7. In the Allow and Block list, you will be able to specify all the allowed and blocked senders and domains by just clicking on the given options. Click on Next to proceed.
8. The Review page is the summary of all the settings you have applied. You can choose to either Edit or Create them.
9. After all the steps have been completed properly, a confirmation message will appear. Click on Done to conclude.

Configure outbound anti-spam policy

Here’s how to configure outbound anti-spam policy with proper step-by-step instructions:

• Again, click on the given link to open the Anti-spam policies page.
  https://security.microsoft.com/antispam
• Click on + Create Policy. But this time, select Outbound.
• On the Name your policy page, enter the name and description of the policy. Click on Next once done.
• On the Users, groups, and domains page, you can add all those to which this policy will be applicable.
• The Protection settings page is where you can set up the limit of external, internal, and daily messages. Click on Next to proceed.
• The Review page will enable you to check all the applied policy details. You can either Edit or Create this new outbound policy.
• A message will appear to confirm the effect of the new policy immediately. Select Done.

Modify Connection filter policy

We have provided a detailed stepwise guide to modify the connection filter policy. Follow it properly to get an accurate outcome:

1. Move to the Anti-spam policies page by clicking on the link. This time click on the Connection filter policy (Default).
   https://security.microsoft.com/antispam
2. A new tab will appear. Click on Edit description to add a description for the policy.
3. Mention the required description and select Save.
4. Click on the Edit connection filter policy to customize the allowance and blockage of IP addresses.
5. You can add a single IP or a range of IP addresses to the Allow or Block list. You can also choose to turn on the safe list. In the end, click Save, and the modifications will be saved.

Remove the applied anti-spam policies

In a situation where you want to delete a certain policy, you can easily do so by following the mentioned steps-

1. Open the Anti-spam policies page with this link –
   https://security.microsoft.com/antispam
2. Click on the applied anti-spam policy which you want to remove.
3. Now, simply select Delete policy and close this window.
4. When the warning message appears, click on Yes, and it will be deleted.

Why should we take a backup of Office 365 data?

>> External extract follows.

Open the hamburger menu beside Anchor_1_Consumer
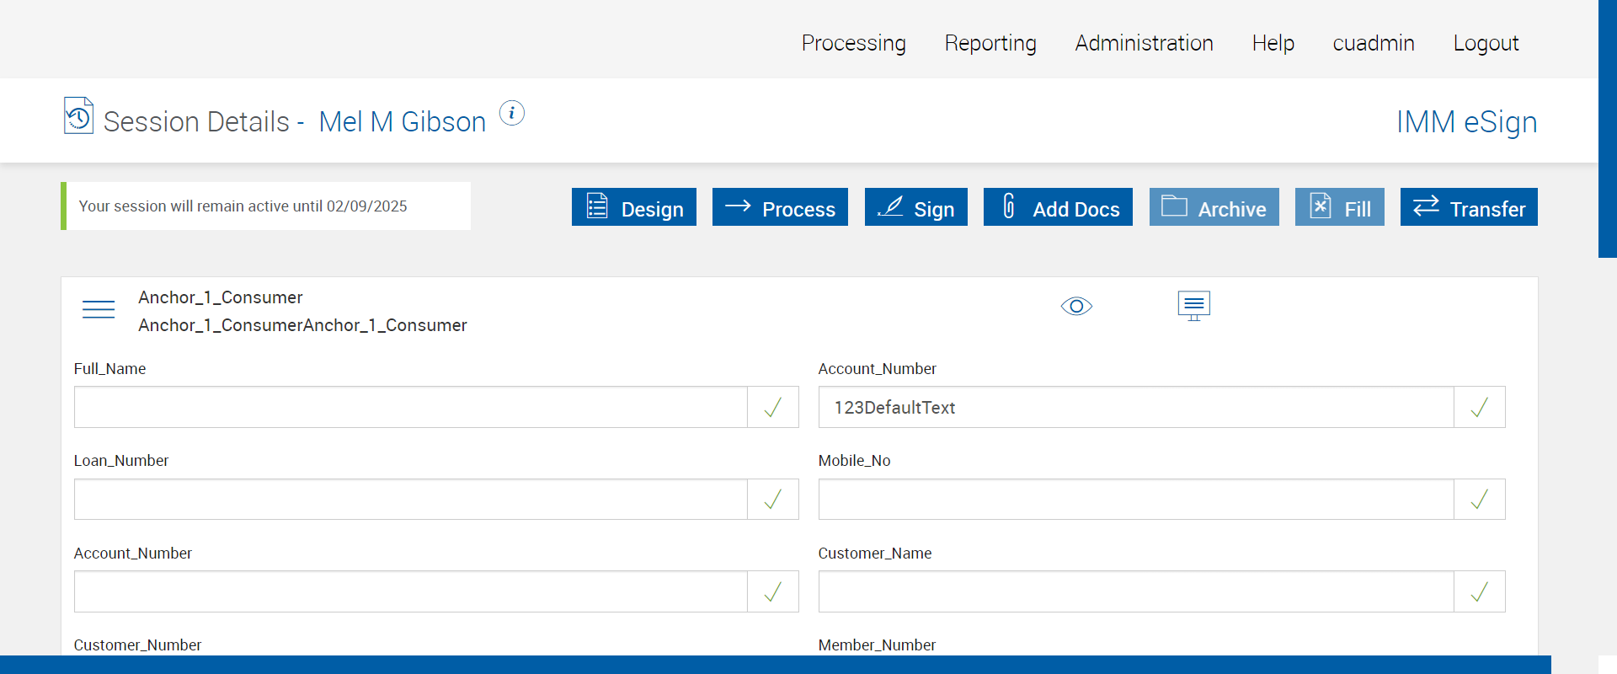1617x674 pixels. (99, 309)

Spam messages are the largest carriers of viruses and other risks. They can disrupt all your organization’s important data within a span of a few seconds. To protect data protected from any such loss, you need to take its backup at regular intervals. Since it must be confidential in nature, the reliability and security of the software you pick must be your top priority. Make sure you go with software that offers protection from Email spoofing Office 365 by saving important emails and leaving unwanted ones.

Kernel Export Office 365 to PST is a professional utility designed with advanced algorithms which takes the backup of all Office 365 mailboxes and then saves it in the desired location. It maintains the entire structure of the data. The users can also save selective data only by applying filters like Folder, Date, Item type, etc. The backing up process for Office 365 data is simple and can be handled by any user, including beginners.

Conclusion

Spam email count has recently increased due to aggressive advertising campaigns and the social media engagement of users. Microsoft 365 use Spam intelligence and Connection, Content, and Outbound spam filtering technologies to identify all such email spoofing Office 365 messages. In addition, to keep the data safe from threats that come along with spam messages, users can take backup using a professional utility, Kernel Export Office 365 to PST as discussed above.